Right now, I am taking steps to create a life that’s Big. In the past I nurtured a fantasy of the post-bestseller lifestyle, on some Greek island, sipping champagne as I drafted the next big blockbuster.
Fantasies may help you endure the tedium of writing, the endless search for just the right meaning, the long lonely chapters. But at some point you grow out of them. You say damn, that’s not gonna happen. You may decide it’s more satisfying to figure out what becoming Big really means for you. On your terms.
My big dream is to create a new shape for my life. To bring all my loves together: songs, art, stories, and to fan the spark of transformation. It’s exciting.

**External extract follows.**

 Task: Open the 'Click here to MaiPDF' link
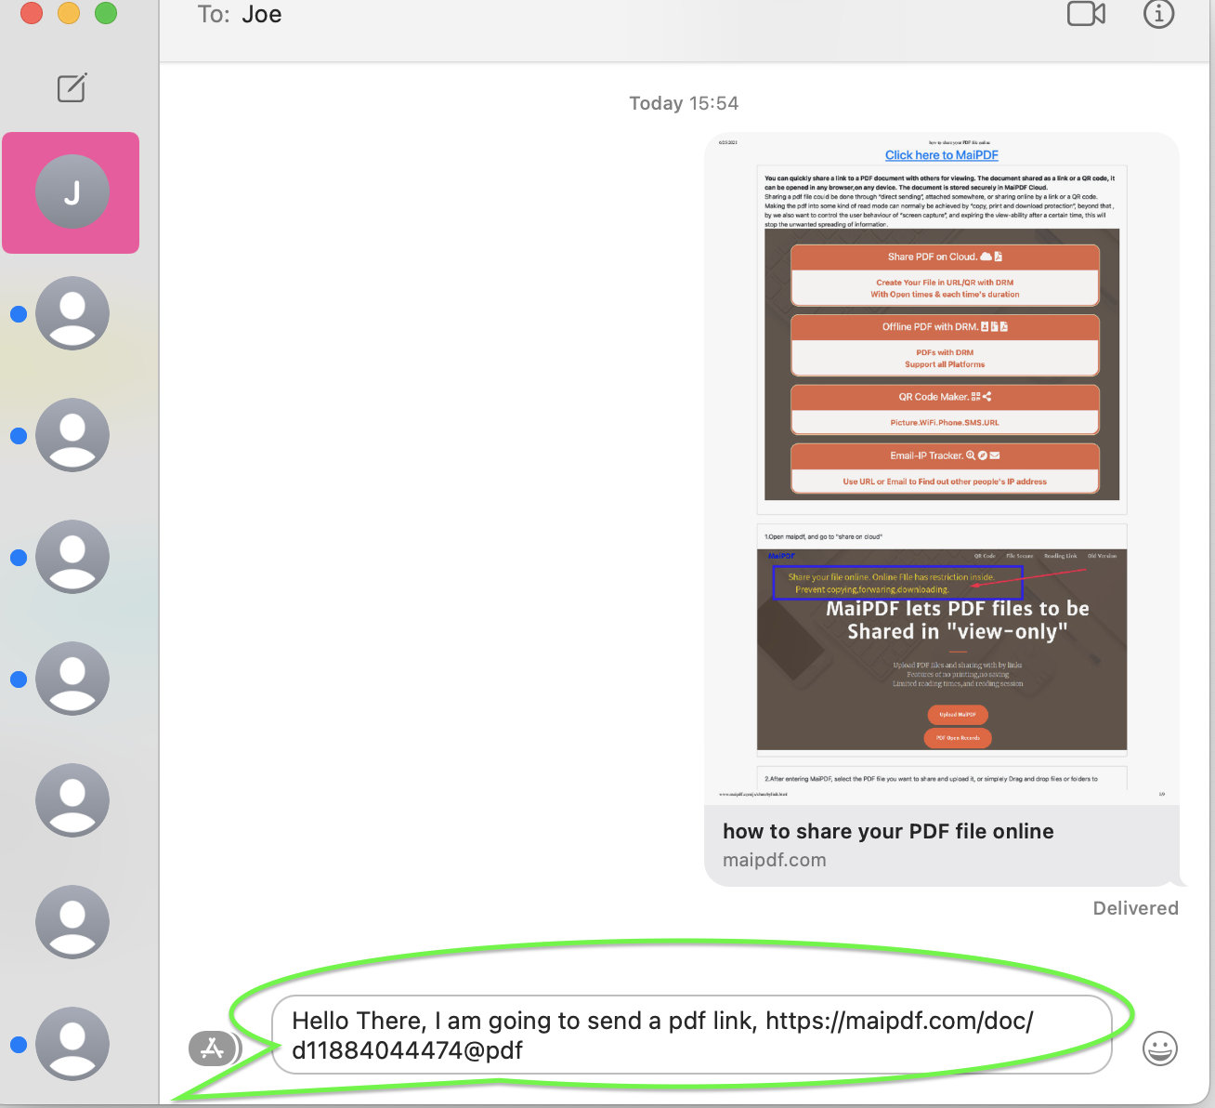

And terrifying.
One aspect of my new shape looks a bit like performance art. I was in a jazz-pop band before having kids, and I sang with an amazing gospel choir, but only sporadically since. My performance muscles need a workout. So I’ve been singing. Several times lately, the flow of energy through my voice has carried me – and others – to very real emotional heights. This inspired me take risks, to sing in non-traditional places, to bust it out whenever song moved in me. To feel free enough to sing when the muse speaks is a gift… and it felt good to stretch my wings.
Until the other night, when I. totally. bombed.
It was a fire circle of old friends, an important occasion marking the anniversary of a dear one’s passing. These moments call for big emotions, when music can lift and carry us to higher planes of feeling. One could imagine a strong voice with heartfelt emotion being of service. If the intention and timing is right.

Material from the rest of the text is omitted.